Na pisanie książek czy występowanie w mediach śledczy musi mieć zgodę przełożonego. Przepisom, który taki obowiązek nakładają, już niedługo przyjrzy się trybunał
Na pisanie książek czy występowanie w mediach śledczy musi mieć zgodę przełożonego. Przepisom, który taki obowiązek nakładają, już niedługo przyjrzy się trybunał
Problem został przedstawiony Trybunałowi Konstytucyjnemu za sprawą Wojciecha Sadrakuły, prokuratora Prokuratury Krajowej w stanie spoczynku, który w 2019 r. zaskarżył niektóre przepisy prawa o prokuraturze (t.j. Dz.U. z 2021 r. poz. 66). Sprawa niedawno nabrała tempa, a swoje stanowiska przedstawili już prokurator generalny oraz Sejm.
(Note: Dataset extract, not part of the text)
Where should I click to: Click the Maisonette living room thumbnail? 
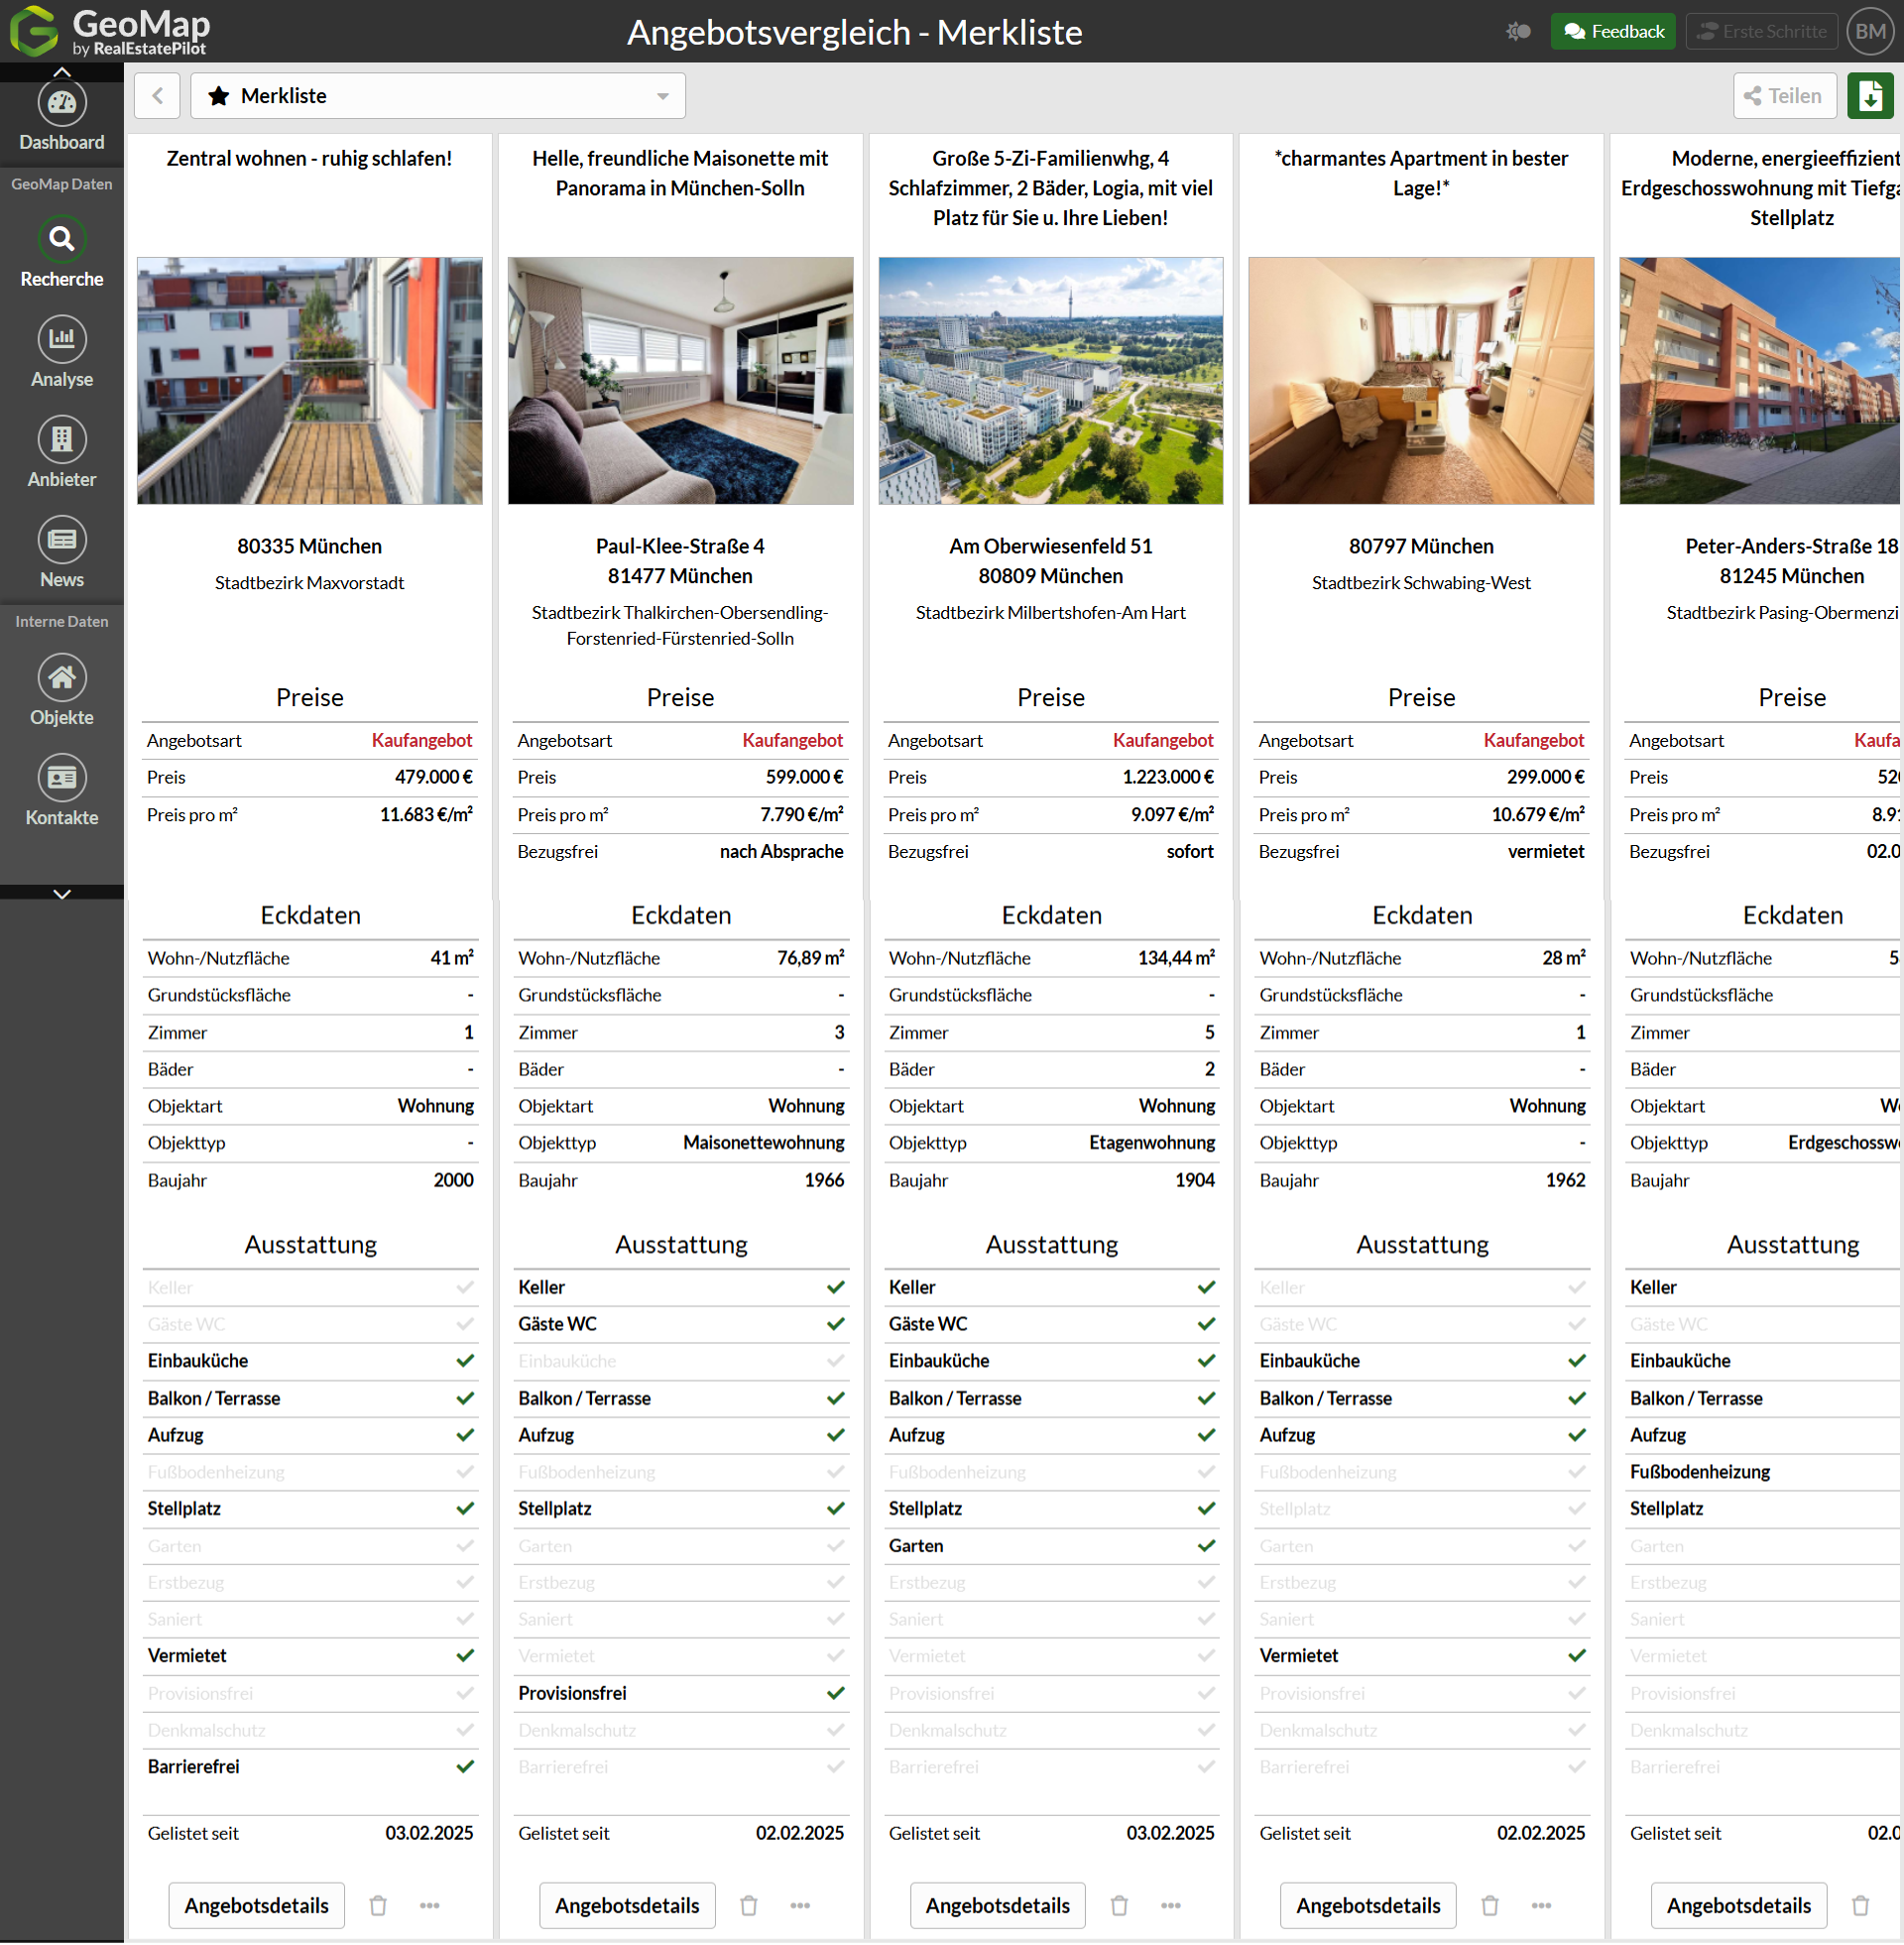[680, 381]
Cenzura czy dbanie o standardy
Wojciech Sadrakuła przeszedł w stan spoczynku w 2016 r. Trzy lata później zawiadomił jednak, zgodnie z wymogami ustawowymi, swojego przełożonego, a więc prokuratora krajowego, że podejmuje działalność literacką w zakresie literatury sensacyjnej, literatury prawa oraz popularyzacji prawa, ze szczególnym uwzględnieniem konstytucji. Wskazał również, że „działalność ta będzie polegała na występowaniu podczas spotkań autorskich, ale również podczas imprez edukacyjnych czy też udzielaniu się w mediach”. Prokurator krajowy Bogdan Święczkowski nie zgodził się na to i wniósł sprzeciw wobec zamiaru podjęcia przez Sadrakułę działalności polegającej na publikacji „w formie książkowej lub prasowej bliżej niesprecyzowanych prac literackich i artykułów oraz ewentualnej przyszłej aktywności związanej z promocją takich publikacji”. Prokurator postanowił odwołać się od tej decyzji PK. Odwołanie zostało jednak pozostawione bez rozpoznania, gdyż przepisy nie przewidują zaskarżania tego typu rozstrzygnięć.
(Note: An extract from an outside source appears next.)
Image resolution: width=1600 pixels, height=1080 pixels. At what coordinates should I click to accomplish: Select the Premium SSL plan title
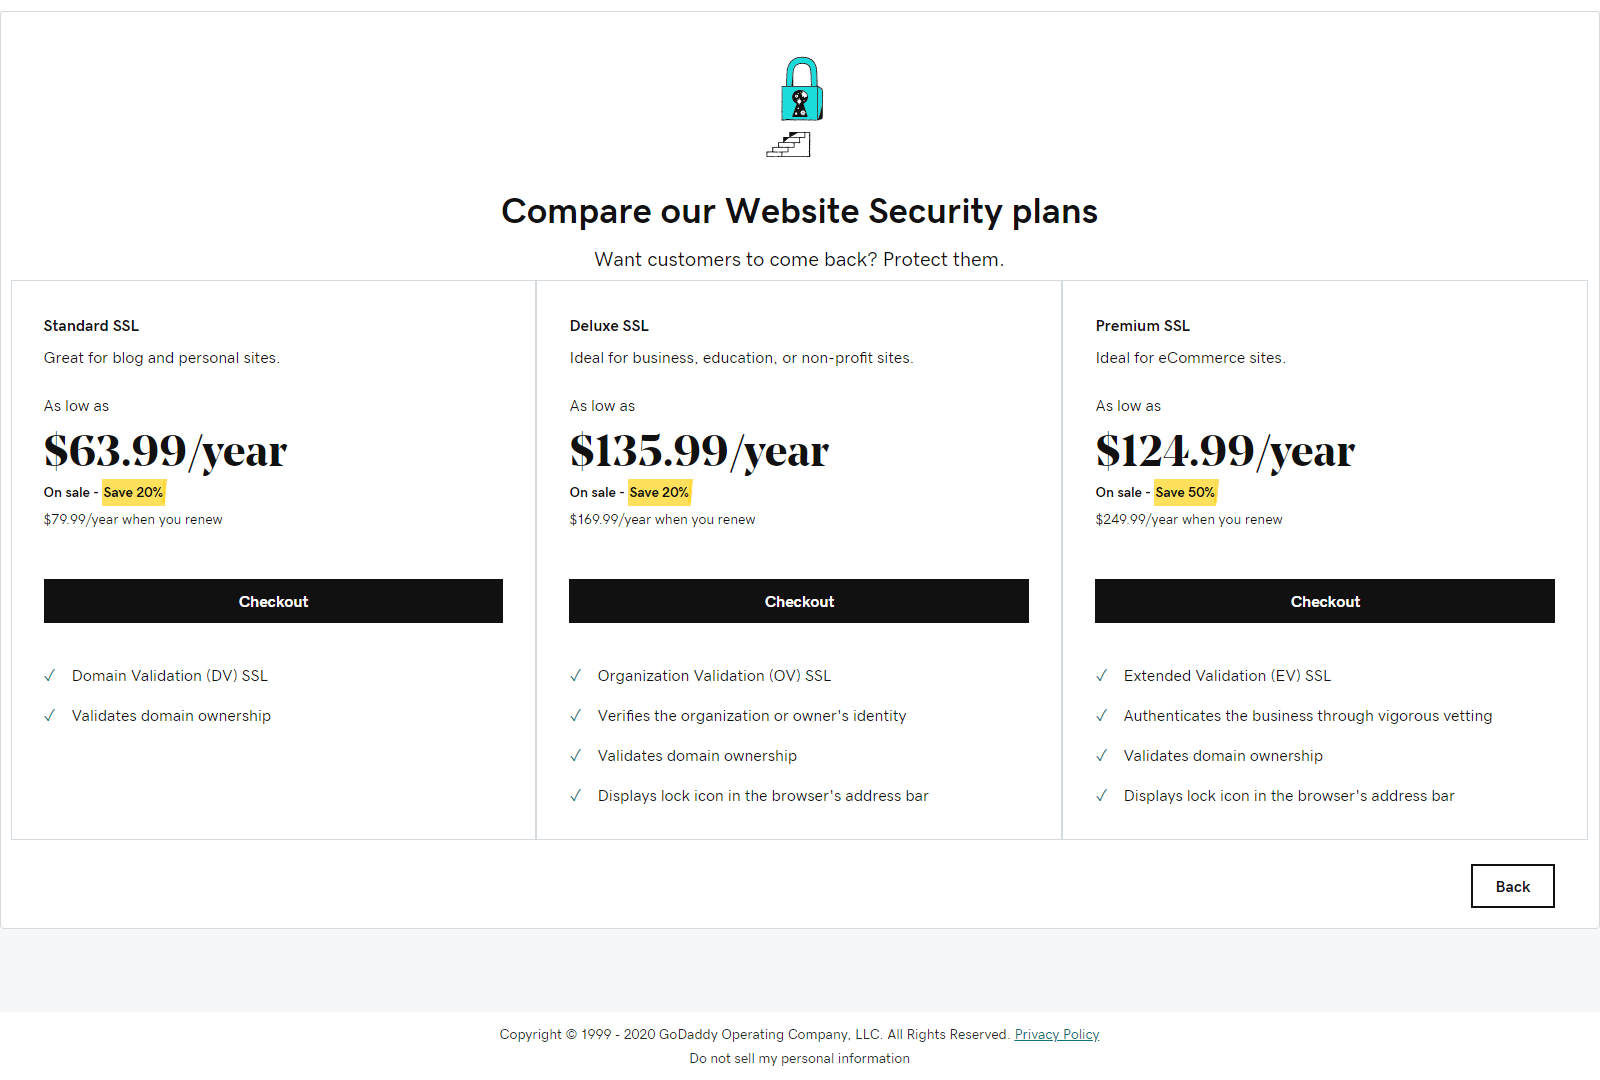(1143, 326)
Wobec powyższego Wojciech Sadrakuła postanowił zakwestionować w TK przepisy nakazujące prokuratorom informowanie swoich przełożonych o zamiarze podjęcia jakiejkolwiek dodatkowej działalności. Jego zdaniem regulacja ta w połączeniu z prawem przełożonego do wyrażenia sprzeciwu wobec planów śledczego pozbawia prokuratorów gwarantowanych w konstytucji praw, takich jak m.in. wolność słowa, wolność twórczości artystycznej czy wolność nauczania. Jak możemy przeczytać w skardze, w pewnych przypadkach nałożony na prokuratorów sporny obowiązek może wręcz prowadzić do cenzury prewencyjnej.
– Prawda jest taka, że nasi przełożeni interpretują te przepisy w sposób rozszerzający i na ich podstawie roszczą sobie prawo do kontroli każdej naszej działalności podejmowanej poza służbą – zauważa Krzysztof Parchimowicz, współtwórca Stowarzyszenia Prokuratorów „Lex Super Omnia”. Tymczasem stowarzyszenie stoi na stanowisku, że obowiązek zawiadamiania przełożonych nie obejmuje jednorazowych, nieprzynoszących korzyści materialnych aktywności, takich jak np. branie udziału w toczącej się debacie publicznej czy udział w wydarzeniach mających na celu krzewienie wiedzy na temat prawa.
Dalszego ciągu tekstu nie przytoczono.